===== PROVIDED TEXT

In 2020 the world faced unique challenges from COVID-19 and through funding from the Scottish Funding Council (SFC) we engaged with locals businesses, high streets, the Government and festivals to show how data can be used to overcome obstacles.

Through four demonstrator projects, we:

  • Showed how local high streets could recover coming out of the pandemic in Future of the High Streets.
  • Documented the changes local businesses and delivery companies used to adapt to Covid-19 through the Covid Arcadia project.
  • Helped Edinburgh International Festival reach customers digitally through the production of an app encouraging users to consider the climate crisis through Entering the New Real project.
  • Used twitter databases to see how the worldwide perception of Scotland in its response to Covid-19 could be informative to the Scottish Government through the Digital Influence project

Watch the project videos and download case-studies


Future of the High Streets

Can small-scale changes to the built environment provide meaningful improvement to our high streets?

This project looked at high streets in the Edinburgh areas of Gorgie/Dalry and Dalkeith and worked with residents, business owners and local organisations to make places more attractive as destinations while addressing problems caused by Covid-19 such as social distancing.

==========
===== INFORMATION

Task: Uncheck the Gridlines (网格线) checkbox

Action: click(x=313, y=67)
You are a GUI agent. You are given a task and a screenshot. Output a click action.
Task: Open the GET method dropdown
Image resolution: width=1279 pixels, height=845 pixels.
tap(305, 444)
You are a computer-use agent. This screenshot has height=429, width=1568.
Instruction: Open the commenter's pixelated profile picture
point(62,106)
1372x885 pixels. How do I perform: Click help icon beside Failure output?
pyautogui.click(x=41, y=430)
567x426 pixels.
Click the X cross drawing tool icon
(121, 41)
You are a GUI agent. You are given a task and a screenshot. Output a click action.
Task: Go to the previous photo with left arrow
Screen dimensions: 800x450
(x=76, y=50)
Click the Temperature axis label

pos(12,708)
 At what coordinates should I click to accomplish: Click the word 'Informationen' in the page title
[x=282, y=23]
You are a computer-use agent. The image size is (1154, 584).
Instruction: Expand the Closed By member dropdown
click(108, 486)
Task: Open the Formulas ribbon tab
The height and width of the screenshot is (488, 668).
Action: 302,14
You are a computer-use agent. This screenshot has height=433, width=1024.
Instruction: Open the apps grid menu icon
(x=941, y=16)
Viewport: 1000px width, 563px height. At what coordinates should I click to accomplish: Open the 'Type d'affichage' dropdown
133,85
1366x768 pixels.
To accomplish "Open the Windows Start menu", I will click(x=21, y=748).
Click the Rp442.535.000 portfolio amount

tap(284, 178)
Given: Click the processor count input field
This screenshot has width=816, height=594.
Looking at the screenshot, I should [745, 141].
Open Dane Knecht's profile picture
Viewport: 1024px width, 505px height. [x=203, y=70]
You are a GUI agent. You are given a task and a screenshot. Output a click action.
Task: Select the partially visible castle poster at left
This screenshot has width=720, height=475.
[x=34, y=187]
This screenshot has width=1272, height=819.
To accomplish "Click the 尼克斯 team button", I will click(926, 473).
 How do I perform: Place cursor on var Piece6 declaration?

==========

- CHECK YOUR UNDERSTANDING
1/ In the passage on the COVID-19 demonstrator projects, which Edinburgh areas did the Future of the High Streets project look at?
2/ Write out the passage on the COVID-19 demonstrator projects from "Can small-scale changes" to "as social distancing.".
The records have no connection to the text.

- ANSWERS FOR THE TASKS
1/ Gorgie/Dalry and Dalkeith.

2/
Can small-scale changes to the built environment provide meaningful improvement to our high streets?

This project looked at high streets in the Edinburgh areas of Gorgie/Dalry and Dalkeith and worked with residents, business owners and local organisations to make places more attractive as destinations while addressing problems caused by Covid-19 such as social distancing.